THE DEVIL’S PLAYBOOK: Big Tobacco, Juul, and the Addiction of a New Generation, by Lauren Etter. (Crown, $29.99.) Resembling a USB drive crossed with a crack pipe, the Juul is an electronic nicotine delivery system that was sold as a way to get smokers to move away from cigarettes but has instead created a new generation of addicts. Etter recounts how a Silicon Valley start-up came to resemble the Big Tobacco it hoped to disrupt. Our reviewer, Sheelah Kolhatkar, calls it a “deeply reported and illuminating book” with “a rich narrative that rewards patience. The story of Juul’s rise and fall teaches us something about greed, capitalism, policy failure and a particular cycle in American business that seems destined to repeat itself.”

THE WORDS THAT MADE US: America’s Constitutional Conversation, 1760-1840, by Akhil Reed Amar. (Basic, $40.) Amar argues in this probing account that the United States Constitution emerged out of conversations and debates among the framers — and that those conversations continue to this day. “Amar is no exponent of the great man theory of history,” Adam Cohen writes in his review, “at least when it comes to the key documents of early America.

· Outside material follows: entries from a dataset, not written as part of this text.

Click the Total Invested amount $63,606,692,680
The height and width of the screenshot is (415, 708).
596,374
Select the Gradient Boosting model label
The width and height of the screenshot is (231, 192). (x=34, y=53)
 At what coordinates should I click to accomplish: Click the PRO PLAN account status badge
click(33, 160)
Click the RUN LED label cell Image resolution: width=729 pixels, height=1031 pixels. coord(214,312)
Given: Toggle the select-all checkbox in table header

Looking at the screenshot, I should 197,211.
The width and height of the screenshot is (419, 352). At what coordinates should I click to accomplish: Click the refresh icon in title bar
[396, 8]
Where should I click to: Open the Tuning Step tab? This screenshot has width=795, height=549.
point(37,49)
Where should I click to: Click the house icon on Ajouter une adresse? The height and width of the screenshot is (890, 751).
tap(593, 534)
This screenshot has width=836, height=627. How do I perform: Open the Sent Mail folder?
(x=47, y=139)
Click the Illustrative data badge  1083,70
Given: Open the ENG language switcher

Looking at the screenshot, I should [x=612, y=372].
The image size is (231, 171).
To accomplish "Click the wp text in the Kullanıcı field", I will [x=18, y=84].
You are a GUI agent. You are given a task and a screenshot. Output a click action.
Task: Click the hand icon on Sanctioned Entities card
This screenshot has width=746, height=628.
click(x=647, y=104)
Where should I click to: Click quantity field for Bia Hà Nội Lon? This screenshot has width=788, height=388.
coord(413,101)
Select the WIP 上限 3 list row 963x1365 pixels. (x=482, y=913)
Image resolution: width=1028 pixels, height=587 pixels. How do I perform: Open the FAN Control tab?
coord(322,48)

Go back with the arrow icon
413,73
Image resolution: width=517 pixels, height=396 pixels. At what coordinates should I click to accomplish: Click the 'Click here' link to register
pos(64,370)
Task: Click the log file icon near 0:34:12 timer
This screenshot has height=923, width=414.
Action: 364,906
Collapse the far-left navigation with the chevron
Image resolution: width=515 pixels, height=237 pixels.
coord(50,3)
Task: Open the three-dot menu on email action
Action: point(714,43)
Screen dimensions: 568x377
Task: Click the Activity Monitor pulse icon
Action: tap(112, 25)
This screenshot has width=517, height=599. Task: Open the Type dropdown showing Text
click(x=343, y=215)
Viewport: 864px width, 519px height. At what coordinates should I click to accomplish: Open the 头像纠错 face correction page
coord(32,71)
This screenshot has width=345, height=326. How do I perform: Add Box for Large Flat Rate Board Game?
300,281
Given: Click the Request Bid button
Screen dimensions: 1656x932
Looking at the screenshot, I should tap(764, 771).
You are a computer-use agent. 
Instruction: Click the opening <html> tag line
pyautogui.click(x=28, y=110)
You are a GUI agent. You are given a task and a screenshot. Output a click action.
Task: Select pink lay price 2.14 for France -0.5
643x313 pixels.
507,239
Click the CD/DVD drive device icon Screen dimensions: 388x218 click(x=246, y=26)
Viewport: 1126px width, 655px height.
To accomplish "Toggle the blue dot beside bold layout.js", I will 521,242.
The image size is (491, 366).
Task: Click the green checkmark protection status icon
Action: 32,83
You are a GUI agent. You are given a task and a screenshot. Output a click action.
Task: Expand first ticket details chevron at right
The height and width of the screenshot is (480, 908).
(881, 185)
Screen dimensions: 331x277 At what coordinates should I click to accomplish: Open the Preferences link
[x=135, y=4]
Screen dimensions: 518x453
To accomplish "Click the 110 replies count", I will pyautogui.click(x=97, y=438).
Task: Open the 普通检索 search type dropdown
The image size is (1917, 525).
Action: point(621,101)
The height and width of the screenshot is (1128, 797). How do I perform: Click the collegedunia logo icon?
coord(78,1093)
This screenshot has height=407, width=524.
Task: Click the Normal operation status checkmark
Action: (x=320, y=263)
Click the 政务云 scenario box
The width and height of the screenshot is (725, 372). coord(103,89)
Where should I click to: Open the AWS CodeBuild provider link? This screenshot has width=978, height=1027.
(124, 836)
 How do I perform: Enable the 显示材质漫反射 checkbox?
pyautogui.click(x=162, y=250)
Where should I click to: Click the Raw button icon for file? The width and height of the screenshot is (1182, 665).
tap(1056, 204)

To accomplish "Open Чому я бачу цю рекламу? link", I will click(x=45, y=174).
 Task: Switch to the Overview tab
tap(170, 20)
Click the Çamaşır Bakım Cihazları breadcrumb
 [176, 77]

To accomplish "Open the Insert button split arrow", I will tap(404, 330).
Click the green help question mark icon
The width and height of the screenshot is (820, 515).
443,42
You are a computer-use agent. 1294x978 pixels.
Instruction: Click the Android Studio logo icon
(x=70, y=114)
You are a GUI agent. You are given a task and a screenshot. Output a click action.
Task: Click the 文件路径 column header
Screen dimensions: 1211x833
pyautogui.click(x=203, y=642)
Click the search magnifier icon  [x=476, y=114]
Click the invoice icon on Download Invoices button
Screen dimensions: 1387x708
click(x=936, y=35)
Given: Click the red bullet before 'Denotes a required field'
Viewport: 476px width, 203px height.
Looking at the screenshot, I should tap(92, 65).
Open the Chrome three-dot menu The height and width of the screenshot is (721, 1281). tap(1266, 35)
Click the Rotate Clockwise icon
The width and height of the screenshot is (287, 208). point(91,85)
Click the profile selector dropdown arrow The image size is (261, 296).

He strongly suggests that America as a whole — through its great national conversation — did more to draft the Declaration of Independence than Jefferson, and more to write the Constitution than Madison. … In addition to educating the Americans engaged in this discussion about their rich constitutional legacy, the book has a generous spirit that can be a much-needed balm in these troubled times.”

MALIBU RISING, by Taylor Jenkins Reid. (Ballantine, $28.) In Reid’s sun-kissed, windswept follow-up to “Daisy Jones & The Six,” four surfing siblings get ready for their annual end-of-summer party over a period of 24 hours, with detours to their tumultuous past. “Because the novel begins with a short, nicely portentous chapter reminding us that ‘it is Malibu’s nature to burn,’ we are prepared,” Elinor Lipman writes in her review. “We wait for the party to ignite, wondering who among the drunken, stoned or marauding guests or family members will bring about the inevitable.” Surfing, she adds, “saves the brothers and sisters, and Reid knows the sport. Her descriptions and lingo sound to this nonsurfing reader authentic, insider-ish, without straining.”

THE THOUSAND CRIMES OF MING TSU, by Tom Lin. (Little, Brown, $28.) Lin’s assured debut novel follows a Chinese American assassin on a quest to save his wife during the construction of the Transcontinental Railroad. The book hums with striking descriptions of an unforgiving landscape. “Lin’s prose captures the terrifying, repetitive power of nature,” Chanelle Benz writes in her review. “His story is a new old narrative: part revenge fantasy, part classic bloody tale of the Old West. In this book, things return — people, oceans, violence — but remembering is a choice and the body bears the cost.”